Following the pattern that has now become normal, I am sharing the contents of my monthly Jago Stone newsletter - published through Mailchimp - with the wider audience who follow my blogposts on both sides of the Atlantic. Here is the text of the September newsletter, published around a week ago. Apologies to those of you who have already seen and read the following - but there is a very important update concerning publication.  

Available to pre-order - from the publishers (Unicorn), Amazon and Waterstone's

Around a fortnight ago, on Tuesday 3 September, I received this email from my publishers, Unicorn PG:

Dear Rob,
Thank you for your patience. Please find a draft - once you have had a look through please let me know of any changes you wish to make and then I can send it to the indexer.
I suggest we might move the launch to December to allow for our delays. I am so sorry.

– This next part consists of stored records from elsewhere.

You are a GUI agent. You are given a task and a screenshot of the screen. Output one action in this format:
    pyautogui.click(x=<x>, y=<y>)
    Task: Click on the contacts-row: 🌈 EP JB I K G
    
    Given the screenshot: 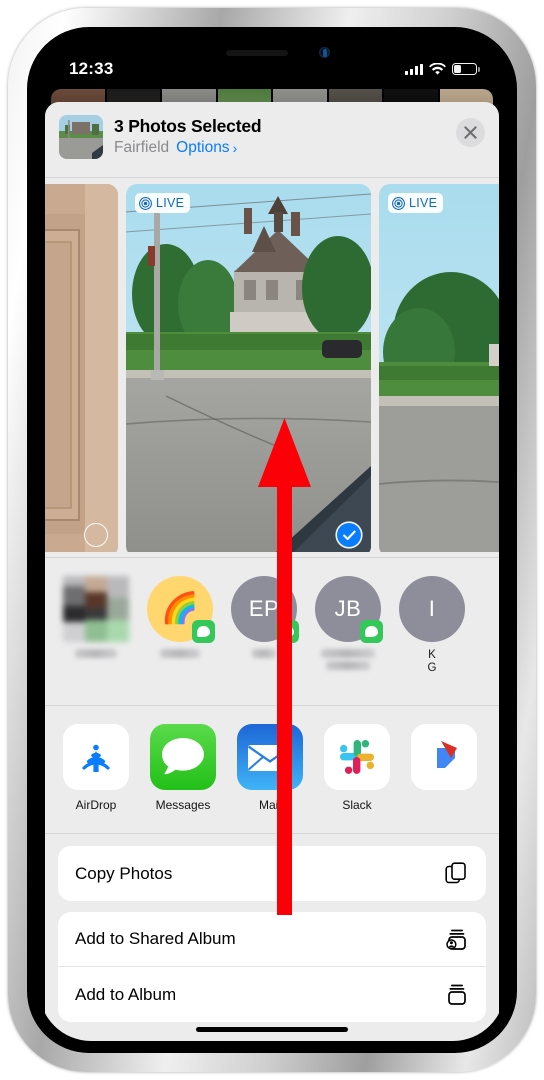 What is the action you would take?
    pyautogui.click(x=272, y=632)
    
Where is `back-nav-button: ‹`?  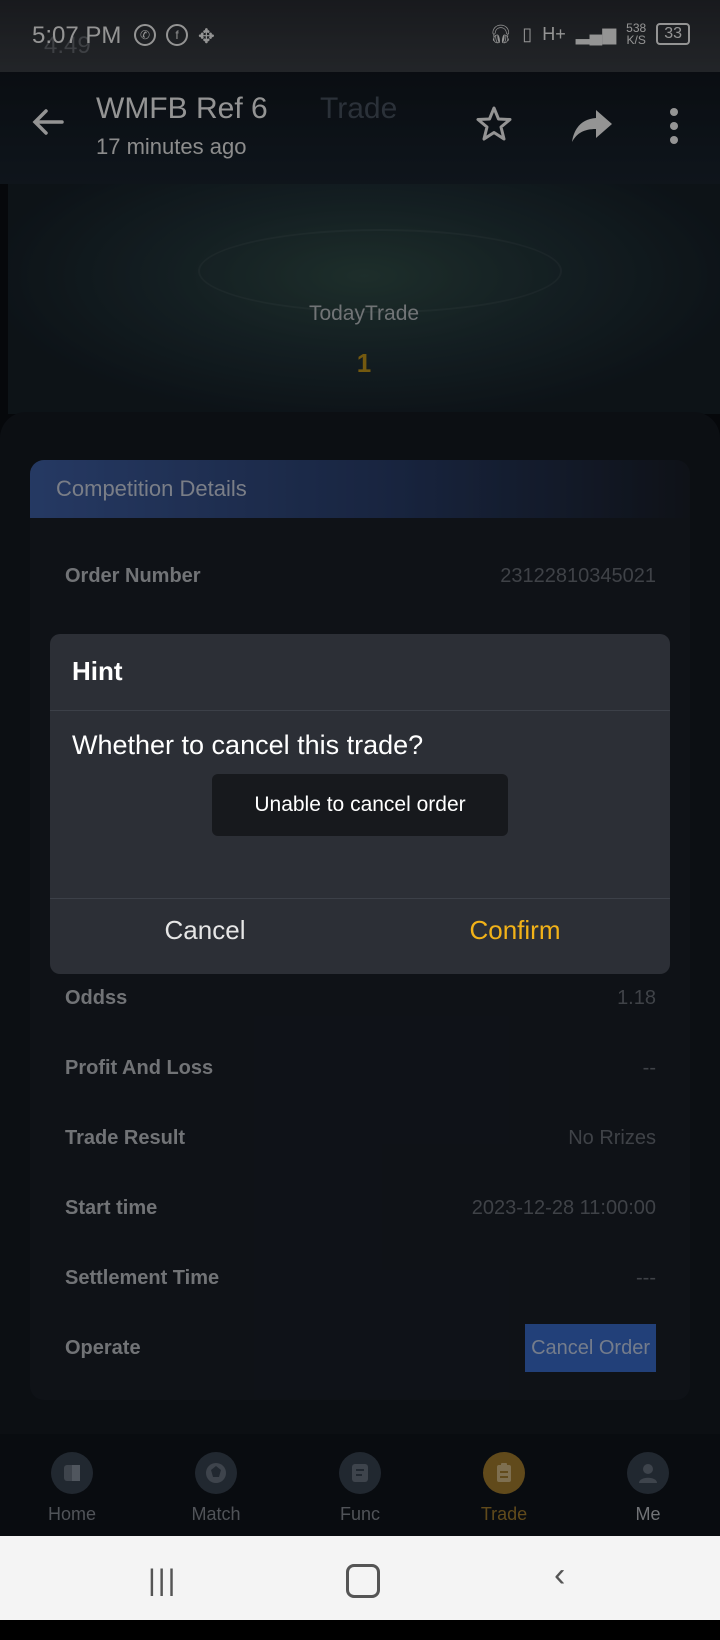 back-nav-button: ‹ is located at coordinates (560, 1576).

 I replied immediately, agreeing that a December publication date would be the best time for the launch. Looking on the bright side, Christmas awaits at the end of December and people will be looking for good presents. What better than a copy of 'The Remarkable Life of Jago Stone'! 

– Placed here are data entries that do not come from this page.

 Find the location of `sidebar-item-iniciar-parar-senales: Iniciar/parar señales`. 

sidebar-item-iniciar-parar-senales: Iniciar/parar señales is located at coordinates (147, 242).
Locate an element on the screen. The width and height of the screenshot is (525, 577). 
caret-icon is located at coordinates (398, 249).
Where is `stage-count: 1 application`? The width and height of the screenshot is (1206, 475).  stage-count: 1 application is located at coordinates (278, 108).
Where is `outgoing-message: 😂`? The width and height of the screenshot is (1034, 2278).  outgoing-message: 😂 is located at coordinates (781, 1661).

Having spent the best part of these last two weeks in a painstaking proof-read of my 236 pages, I can assure you that it is still a remarkably good read. And you will have a 'clean' copy, with all the computer glitches removed - I've been identifying all those very many places where my words in standard text have been transformed into the italic text used for passages from other sources - and vice versa. A nightmare! And there was all the page referencing to complete now that the images have been placed in

their appropriate places throughout the chapters. In total, 130 identified actions that the editorial team now have to perform to get things right. Then I reread once more - identify any other issues that hopefully will be minimal, if they are present at all - and pass on to Unicorn for action. Once that perfect final text has been achieved, the indexer takes over.    

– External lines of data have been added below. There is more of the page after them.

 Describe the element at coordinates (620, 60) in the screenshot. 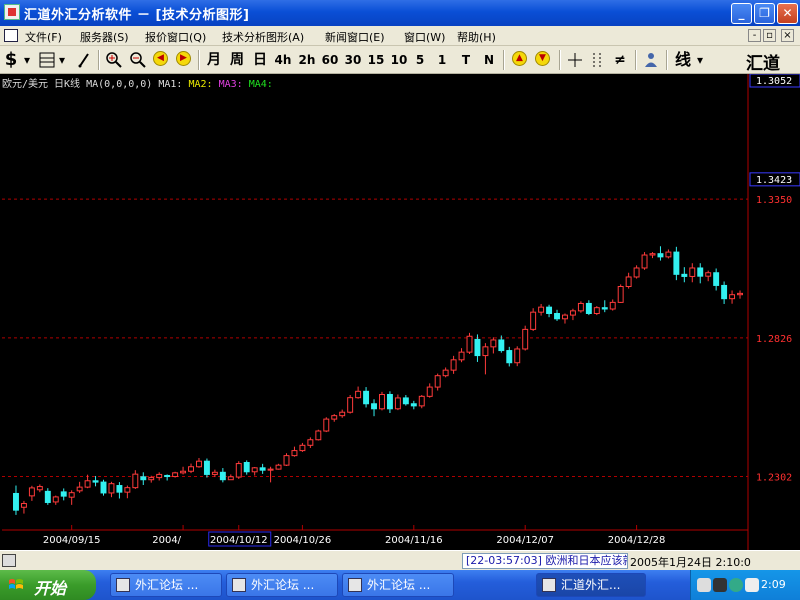

I see `not-equal-icon: ≠` at that location.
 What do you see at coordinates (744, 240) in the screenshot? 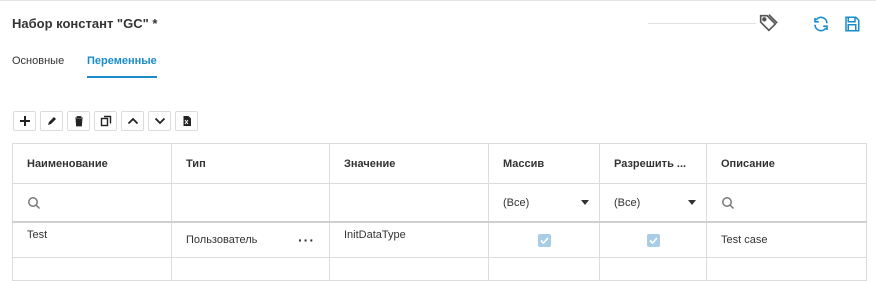
I see `cell-description: Test case` at bounding box center [744, 240].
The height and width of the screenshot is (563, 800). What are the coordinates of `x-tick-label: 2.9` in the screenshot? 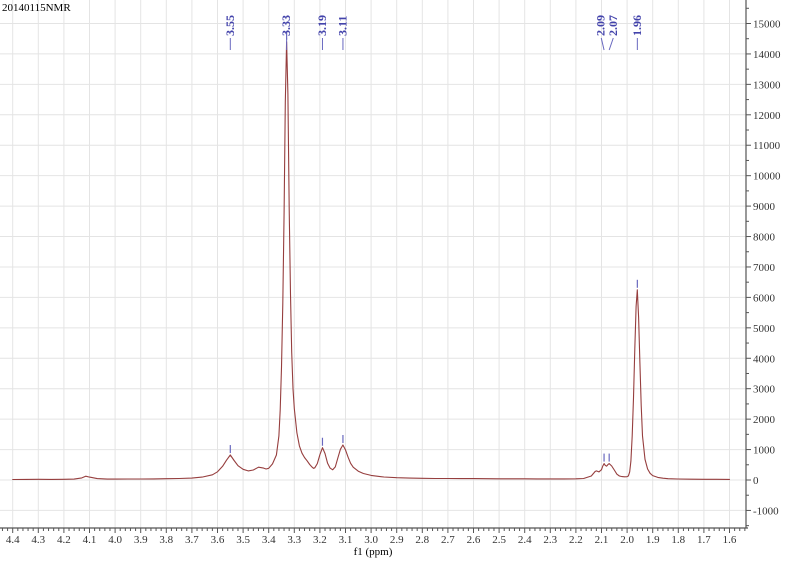 It's located at (397, 540).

The publication date is now December 1, 2019 - further updates will follow. 

If you know anyone you think might be interested in these mailings about 'Jago' please encourage them to follow the link to my website. Here it is: They can join you as subscribers - 65 to date. Thank you, Louisa and Daniel, for adding your name to the list 
You can also use this page to access all my Jago Stone blogs. The blog-posts are also there for your enjoyment - and comments. Press this link here to start accessing these posts:
In the last month, I have received yet more images of Jago paintings and this newsletter gives me the platform to share one at least with you.

Unfortunately, the first - a watercolour that Jago painted in 1971 of Cownham Farm, Moreton in Marsh in Gloucestershire - has proved resistant to me uploading into this Mailchimp newsletter. I expect to have better fortune when I post this newsletter as one of my own blogposts in a week or two to reach an even wider audience. [Indeed - here it is!]

Cownham Farm, Moreton in Marsh - Jago Stone (1971)

Nevertheless, the background story is still worth following. This picture came my way through cyberspace posted by a family member whose American parents were stationed at RAF Upper Heyford. She has very fond memories of holidays at Cownham Farm - and writes 'I really do think I remember seeing Jago around the Bicester area, but not on base at Heyford …. I distinctly remember he had a bit of a romance with an Officer's wife …. while at Bicester. Quite an uproar!' No surprise there. All part of the remarkable life. She quotes her mother's reaction when she asked her this month about Jago:
'Gravy train'.
There's truth there - mixing the metaphors, Jago knew which side his bread was buttered. He was a consummate maker and player of markets. But never forget, he had the skills of the artist. 

Dan Weiskittel left me two images and this comment on my Facebook post, 'Jago Stone - The American Connection - Part Sixteen':
'Drawings by Jago Stone he did for us in the early 80s. Church and pub in Duns Tew where we lived for 15 months.'
Again, unfortunately - the images are too blurred to share but if you can get me fresh separate images, Dan, using my email address, I would be delighted to show them to a wider audience. 

And finally, Jenny Fell - still the postmistress at Hellidon who with her husband, Tony, has been an invaluable source for my biography - sent me this image of a Jago Stone painting in 1984 of Sundial Cottage in Darlingscott, near Shipston:

Sundial Cottage, Darlingscott - Jago Stone (1984) 

Jenny had been sent this image by her brother-in-law whose second wife, Penny, has purchased it in 1984 shortly after moving into Sundial Cottage.  
I'm sure you share with me the frustration and disappointment that the biography of Jago Stone will not be available on October 1 - but it will be with you in December, in time for Christmas!   
Meanwhile, please do keep sending me images and stories about Jago Stone. Many thanks to you all for your interest ands support.